(Stored data entries)

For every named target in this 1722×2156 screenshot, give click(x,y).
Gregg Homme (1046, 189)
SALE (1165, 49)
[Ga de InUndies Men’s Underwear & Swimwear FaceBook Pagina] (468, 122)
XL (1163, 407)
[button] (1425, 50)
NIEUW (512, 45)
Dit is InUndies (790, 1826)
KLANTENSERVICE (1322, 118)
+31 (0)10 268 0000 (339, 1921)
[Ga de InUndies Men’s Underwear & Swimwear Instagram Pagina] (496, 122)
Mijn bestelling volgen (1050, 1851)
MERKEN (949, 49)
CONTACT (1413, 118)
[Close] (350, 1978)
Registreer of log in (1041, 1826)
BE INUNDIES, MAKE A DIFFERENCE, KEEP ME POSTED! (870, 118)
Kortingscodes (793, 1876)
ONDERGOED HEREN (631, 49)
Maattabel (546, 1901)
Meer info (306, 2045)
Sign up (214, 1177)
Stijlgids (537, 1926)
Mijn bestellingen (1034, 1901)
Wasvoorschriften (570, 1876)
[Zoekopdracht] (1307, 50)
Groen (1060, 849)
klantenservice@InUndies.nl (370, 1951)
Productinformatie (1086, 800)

--

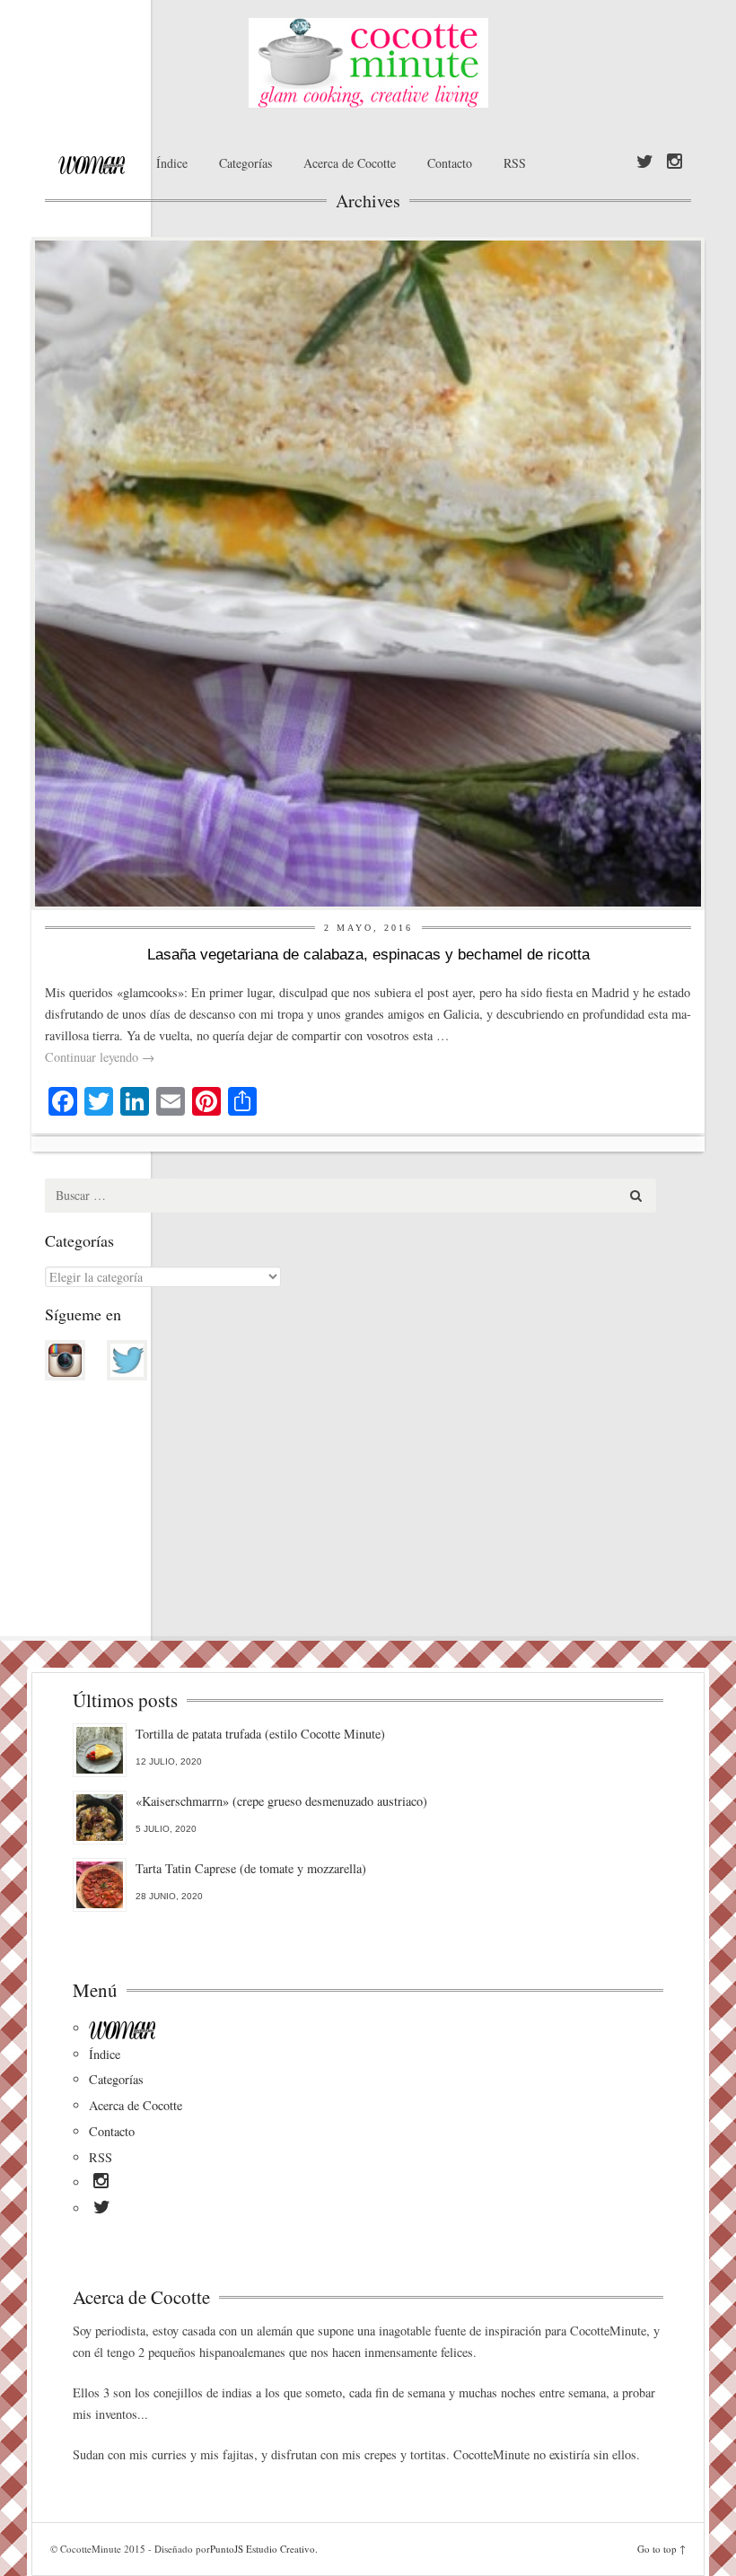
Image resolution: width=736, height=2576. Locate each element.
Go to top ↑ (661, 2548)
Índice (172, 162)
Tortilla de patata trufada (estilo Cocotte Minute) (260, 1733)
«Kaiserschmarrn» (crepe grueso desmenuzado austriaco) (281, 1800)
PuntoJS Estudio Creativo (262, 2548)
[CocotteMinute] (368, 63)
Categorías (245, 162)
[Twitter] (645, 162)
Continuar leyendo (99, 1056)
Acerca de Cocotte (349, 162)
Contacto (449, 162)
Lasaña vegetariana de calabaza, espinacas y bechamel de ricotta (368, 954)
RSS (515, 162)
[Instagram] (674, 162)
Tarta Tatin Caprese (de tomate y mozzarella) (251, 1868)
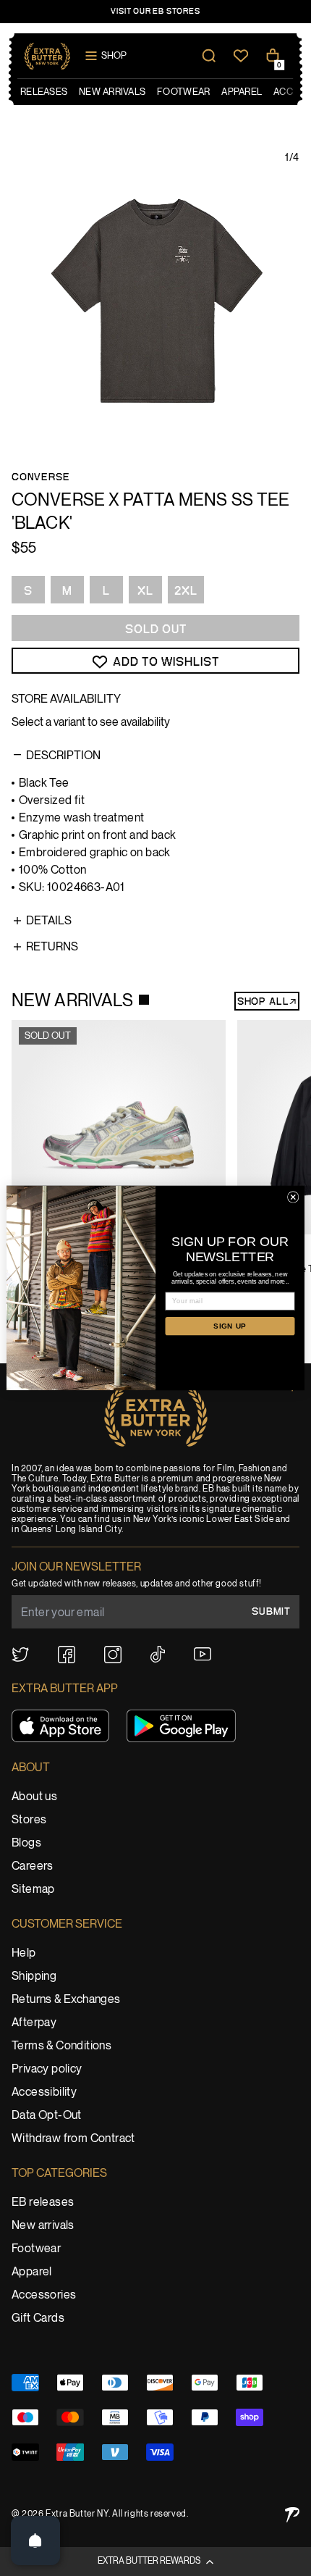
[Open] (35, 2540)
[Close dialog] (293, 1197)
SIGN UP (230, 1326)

• **DESCRIPTION OF THE TASK**: Within the data above, the span starting at the line containing "For every named" and ending at the line containing "Productinformatie (1086, 800)" is to be retyped exactly, with no other lines.

• **TASK ANSWER**:
For every named target in this 1722×2156 screenshot, give click(x,y).
Gregg Homme (1046, 189)
SALE (1165, 49)
[Ga de InUndies Men’s Underwear & Swimwear FaceBook Pagina] (468, 122)
XL (1163, 407)
[button] (1425, 50)
NIEUW (512, 45)
Dit is InUndies (790, 1826)
KLANTENSERVICE (1322, 118)
+31 (0)10 268 0000 (339, 1921)
[Ga de InUndies Men’s Underwear & Swimwear Instagram Pagina] (496, 122)
Mijn bestelling volgen (1050, 1851)
MERKEN (949, 49)
CONTACT (1413, 118)
[Close] (350, 1978)
Registreer of log in (1041, 1826)
BE INUNDIES, MAKE A DIFFERENCE, KEEP ME POSTED! (870, 118)
Kortingscodes (793, 1876)
ONDERGOED HEREN (631, 49)
Maattabel (546, 1901)
Meer info (306, 2045)
Sign up (214, 1177)
Stijlgids (537, 1926)
Mijn bestellingen (1034, 1901)
Wasvoorschriften (570, 1876)
[Zoekopdracht] (1307, 50)
Groen (1060, 849)
klantenservice@InUndies.nl (370, 1951)
Productinformatie (1086, 800)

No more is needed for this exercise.